Hi @lmkmom, you asked: “Can you tell me what a day in your post transplant looked like. Meaning after you got home from the hospital.”
Do you mean literally the day after transplant? Or after I returned home from almost 4 months living near the clinic in Rochester?

Once home permanently, life resumes to some level of a “new normal”. I hate that term but that’s what it is. Normal but with new elements tossed such as, life is much slower paced, there are meds, visits weekly (at first) to a local doctor for labs which will be sent to your BMT team. You’ll be a bit weaker and tire easily. So guilt-free naps will be tossed into your day’s schedule. Walking is really important for health and well-being.
Find finding daily routine can be very helpful to good mental health. While what you’ve gone through the past few months is, of course, on your mind it is so important to branch out and fill your days with activities that change your focus from that of ‘confined patient’ to one of having a new life to embrace!

By the time you’re allowed to actually go home, generally you’re feeling more stable with growing stamina. Think of it like recovering from a serious bout with the flu;Tired, malaise, not hungry, etc. You’ll feel tired and there will be changes to your life for a while as you continue to recover. Recovery from an Allogeneic stem cell transplant (using donor cells) takes a while…and it can’t be rushed! Your body will have gone through a great ordeal and recovery goes at its own pace.
Your team will give you exit instructions such food sanitation, things to avoids such as not doing any gardening nor cleaning bathrooms, etc., for a while.
In fact, let me give you the guide I had from Mayo. While it may not be exactly the guide you’ll have it will give you an idea of what I’m talking about. It’s very comprehensive so take your time looking through all aspects from Welcome, Caregiver Support, Transplant Journey

Please scroll down to Allogeneic stem cell transplant:
https://connect.mayoclinic.org/blog/caregivers-for-bmt-car-t-and-hematology/tab/transplant-journey/
Arriving home after being gone for months, I’ll admit, was very moving. As soon as we got about 20 miles close to home, I started to cry, blubbering might be a better word! Everything I held in for months came out! Scared to say goodby to my safe haven in Rochester but excited to be home with my family, friends, my ‘stuff’, my bed, to see my flower garden (though I couldn’t even pull a weed). Our friends stopped by that night. The 4 of us sat in our family room while my BFF’s husband pulled up John Denver’s, Back Home Again, on his phone. The 4 of us sang and cried along…it was a very poignant moment and brought home the reality of what happened. I survived and I now was on a new journey with a 2nd chance at life.

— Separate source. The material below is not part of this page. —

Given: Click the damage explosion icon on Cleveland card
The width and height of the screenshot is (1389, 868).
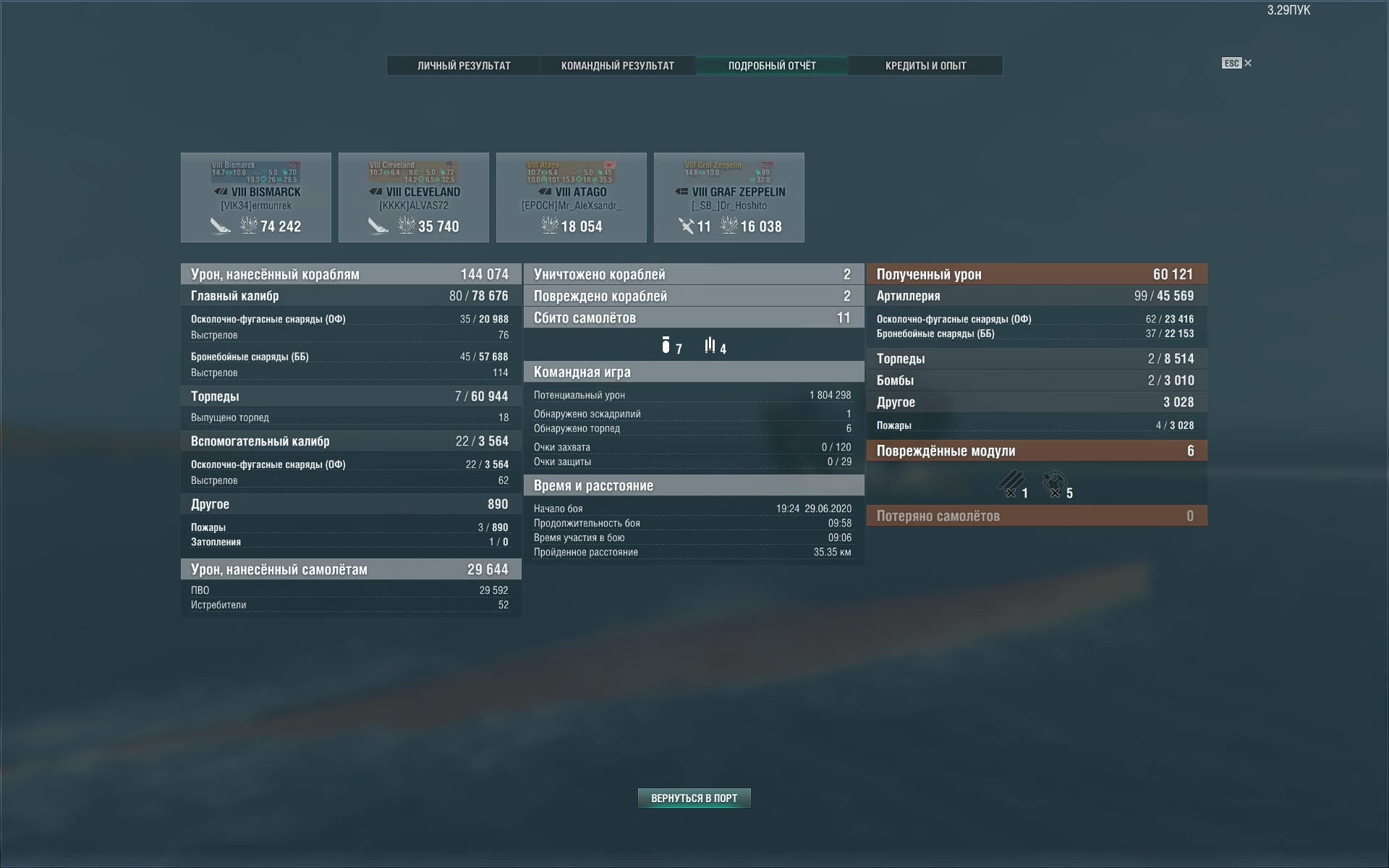Looking at the screenshot, I should (x=406, y=226).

If you need the transplant, my advice is to not overthink it. Go ahead, take one day at a time and know that it can offer you a life of hope where you may have had no other option to go forward.

Do you have a target date for transplant?

I wanted to chime in here. My husband had an allogenic stem cell transplant on Aug. 22 2024. I was reading the journal I have kept about our experiences.
We had to live within ten minutes of the hospital for four months after transplant. Some of those days were very hard with the symptoms Lori has described, fatigue, nausea, poor appetite. And some were very frightening with more intense side effects and complications. But we made it and were sent home with frequent follow-ups.
In terms of what a day is like, I can only describe each day as a blessing. We are so aware of how much we love our life together. Just being at home doing puzzles, going for a walk or reading alongside each other fills us both with gratitude.
Now nearly a year after transplant my husband is able to do some of his favorite tasks of home projects and cooking.
We don’t know what the future may bring, his blood counts and metabolic panel is still monitored weekly, but we are pulling together, and so glad to be here.